The materials under investigation are mainly niobium and A15 compounds. The deposition methods are High-Power Impulse Magnetron Sputtering (HiPIMS) and DC Magnetron Sputtering (DCMS). In the context of my PhD, I will make use of the data collected with the test station at the Cryolab to study the correlations between the deposition parameters, the structural features and the SC performance of the thin films produced at CERN. The analysis of the results will take place in collaboration with University of Siegen, HZB (Germany) and INFN-LNL (Italy) within the EASITrain programme.
- Study and experimental development of a new technique for the simultaneous and distinct measurement of the radiative and non-radiative components of the calorimetric energy spectrum of Ho-163 nuclear electron capture decay within the ECHo experiment
- Study of a new experimental and model independent method for the measurement of the absolute branching fraction of the a rare Λ decay channel, using data collected by the LHCb experiment
The FCC Study is an international collaboration investigating the feasibility of new circular collider pushing the intensity (FCC-ee) and energy (FCC-hh) frontiers, in the search for new physics beyond the Standard Model.
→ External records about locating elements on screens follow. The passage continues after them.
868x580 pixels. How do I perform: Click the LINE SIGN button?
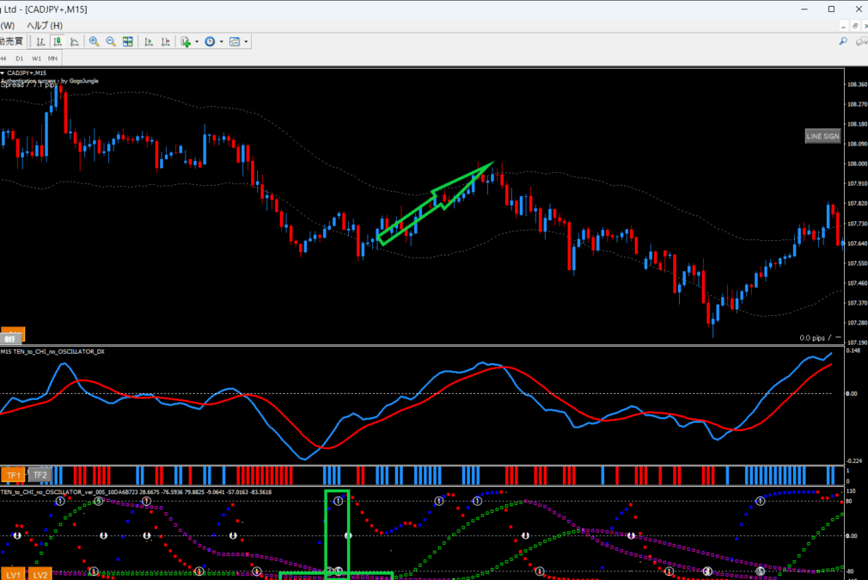[822, 136]
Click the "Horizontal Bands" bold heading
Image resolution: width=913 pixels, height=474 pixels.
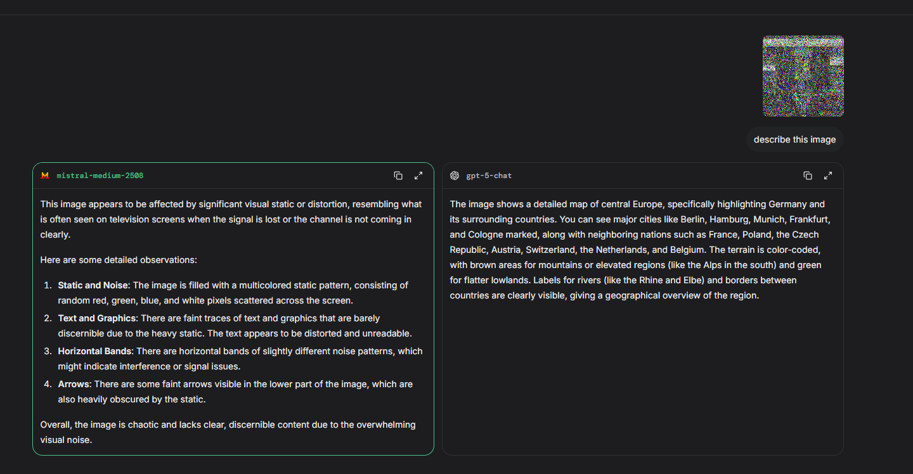tap(94, 351)
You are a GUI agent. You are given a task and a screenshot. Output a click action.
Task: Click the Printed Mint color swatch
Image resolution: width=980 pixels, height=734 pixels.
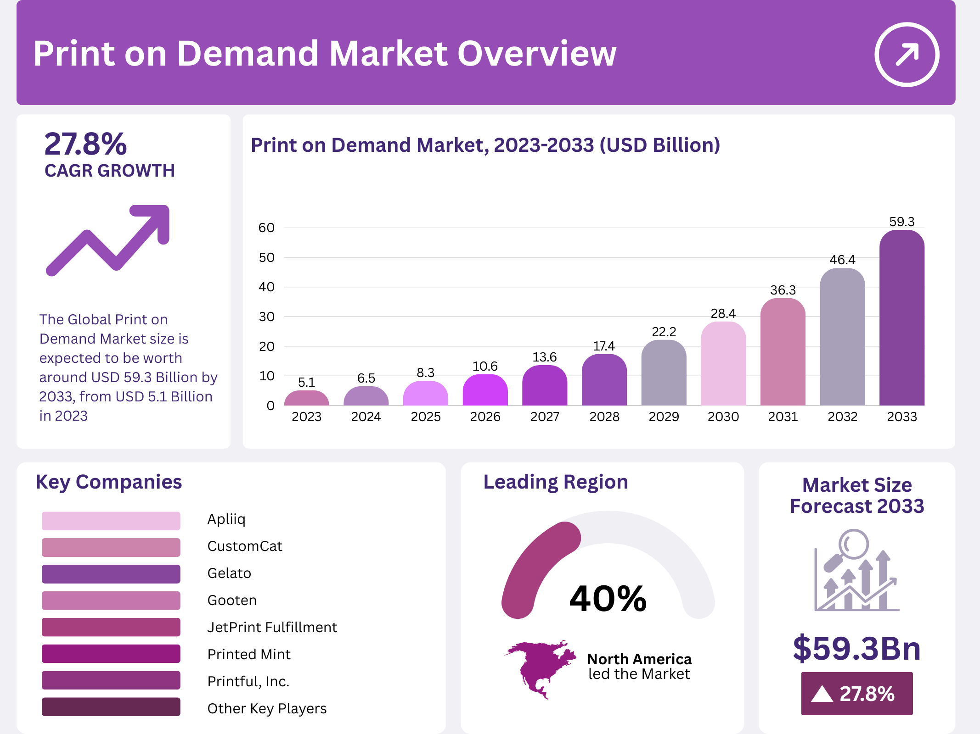point(111,654)
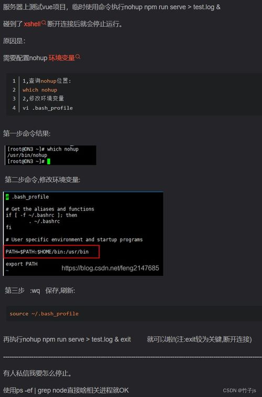Click the 'which nohup' code line

pos(40,90)
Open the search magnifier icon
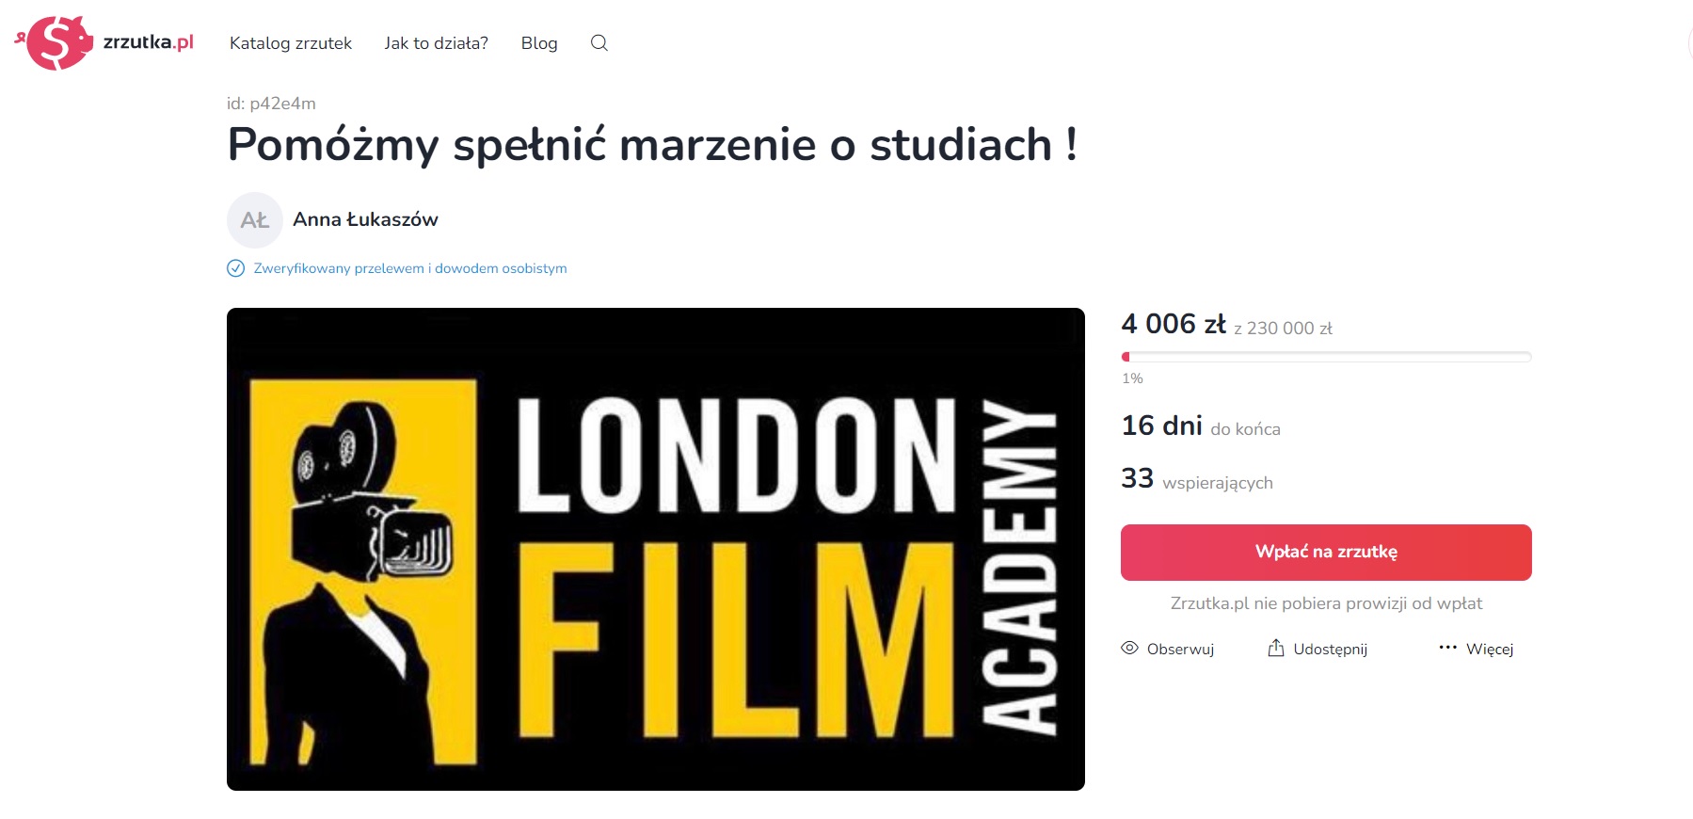Screen dimensions: 1693x819 click(599, 42)
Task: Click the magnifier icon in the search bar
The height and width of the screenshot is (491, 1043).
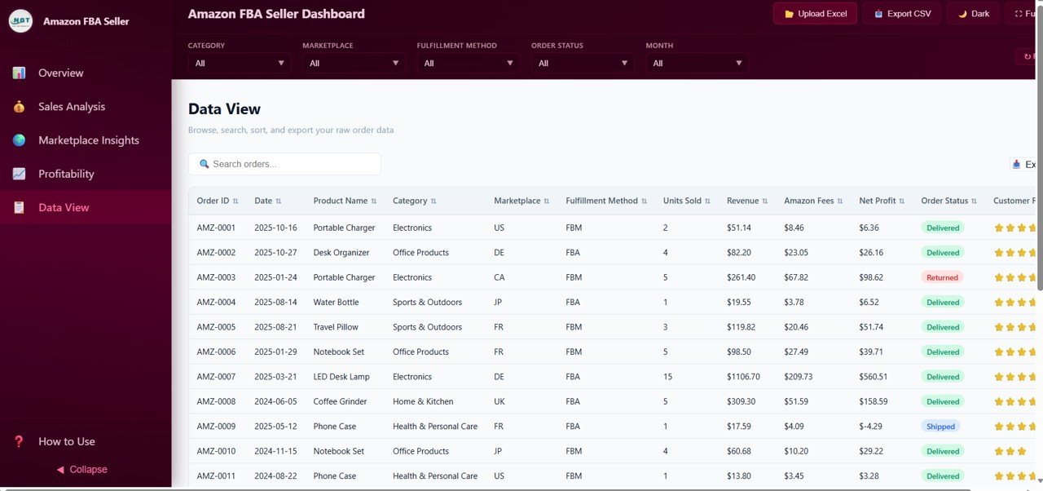Action: click(204, 164)
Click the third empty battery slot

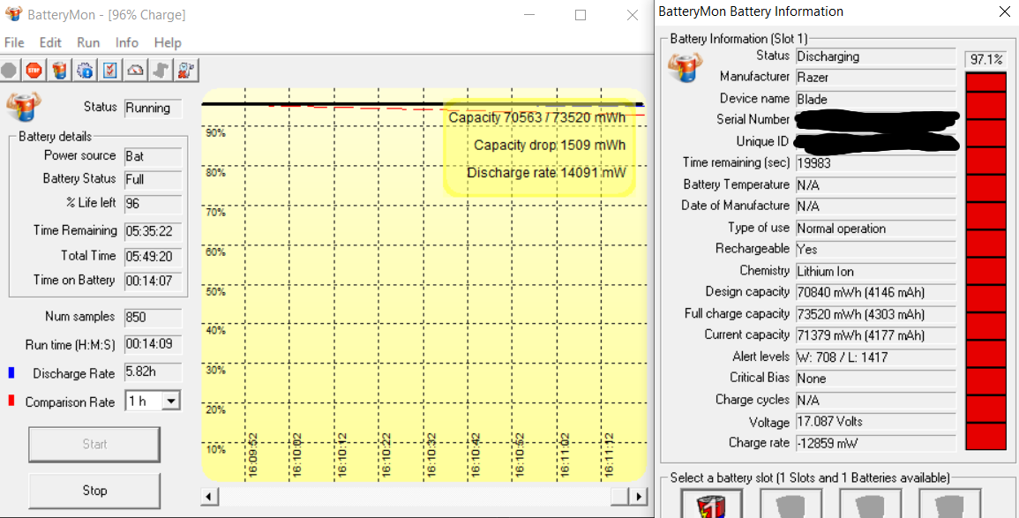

Within the FCC study, extensive efforts are ongoing on the R&D side towards the establishment of the advanced technologies needed for the construction of a particle accelerator capable of reaching energies beyond the state of the art machines, such as the LHC. Currently, one major challenge is represented by the development of new superconducting radio-frequency (SRF) cavities capable of providing higher accelerating fields, and one of the options considered is the production of superconducting (SC) film coated copper cavities. Among the several options, A15 compounds are being explored as coating materials while the focus at CERN is on Nb3Sn and V3Si.
The production of these materials, especially in the form of thin films, is nothing like a simple nor a well-established process, and it requires the joint efforts of experts from many fields, from Material Science, to Cryogenics, to Accelerator Physics to Superconductivity. To assess the quality of the SC films on their substrate and to investigate how the condition of the substrate can cause deviation of their behaviour from what is observed in bulk materials, it is important to study their physical and thermal properties such as the critical temperature Tc.
To meet this goal, I have been working on the preparation of a test station at the Central Cryogenic Laboratory at CERN, allowing to perform contactless, inductive measurement of the Tc of A15 thin film samples deposited on copper substrate produced. As proof of principle, I performed the measurement of the critical temperature of bulk niobium (shown in the figure below), and after started analysing newly produced thin film samples while the test station is currently being upgraded and optimized.